(NOTE: work on this hasn't started yet!)
LipSphinx is a web-based lipsync data editor / phoneme recognition and alignment tool built on pocketsphinx-js, designed for use for video games. It is a free open source multiplatform alternative to all the existing tools that rely on proprietary APIs (e.g. Microsoft SAPI) and it runs entirely in your browser. With the data generated by LipSphinx, you must make your own parser for your game engine that translates the phoneme timings into your characters' mouth movements or blendshape weights. A Unity3D plug-in is provided.

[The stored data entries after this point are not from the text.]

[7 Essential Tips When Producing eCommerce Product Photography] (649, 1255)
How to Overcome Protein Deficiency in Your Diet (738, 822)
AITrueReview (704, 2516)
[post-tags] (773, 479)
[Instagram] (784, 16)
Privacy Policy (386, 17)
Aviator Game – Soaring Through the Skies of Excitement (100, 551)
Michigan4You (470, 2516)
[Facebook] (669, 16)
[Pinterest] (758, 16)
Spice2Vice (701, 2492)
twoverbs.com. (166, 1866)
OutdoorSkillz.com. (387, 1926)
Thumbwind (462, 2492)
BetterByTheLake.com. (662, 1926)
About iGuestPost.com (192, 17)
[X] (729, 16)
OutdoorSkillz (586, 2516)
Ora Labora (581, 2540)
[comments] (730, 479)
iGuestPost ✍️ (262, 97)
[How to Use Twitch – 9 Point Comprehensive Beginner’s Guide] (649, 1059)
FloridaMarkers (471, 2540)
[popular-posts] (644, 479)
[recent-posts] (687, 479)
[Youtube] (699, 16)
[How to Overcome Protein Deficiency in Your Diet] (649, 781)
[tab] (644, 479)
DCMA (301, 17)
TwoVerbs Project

You can run this online or offline on your own webserver, or use the live demo hosted on GitHub here: LINK
-
An actual need for lipsync data. Lipsync doesn't add that much to your game. Plenty of older games used simpler methods -- Knights of the Old Republic used pre-animated mouth movements, and Half-Life 1 lowered an NPC's jaw based simply on the volume of the sound, and both worked well enough.
-
"Final" voice-over audio files. Do not waste time baking lipsync data for placeholder audio you will discared later. Machine phoneme recognition is an inherently error-laden process; we use audio recognition software simply to generate a base to work from, it takes a lot of manual adjustment to get good results.
-
A lipsync data parser for your game. This tool only generates phoneme timing data. It is up to you how to translate that into your game and/or character animations. Ideally, you would map a mouth position / blendshape for each phoneme.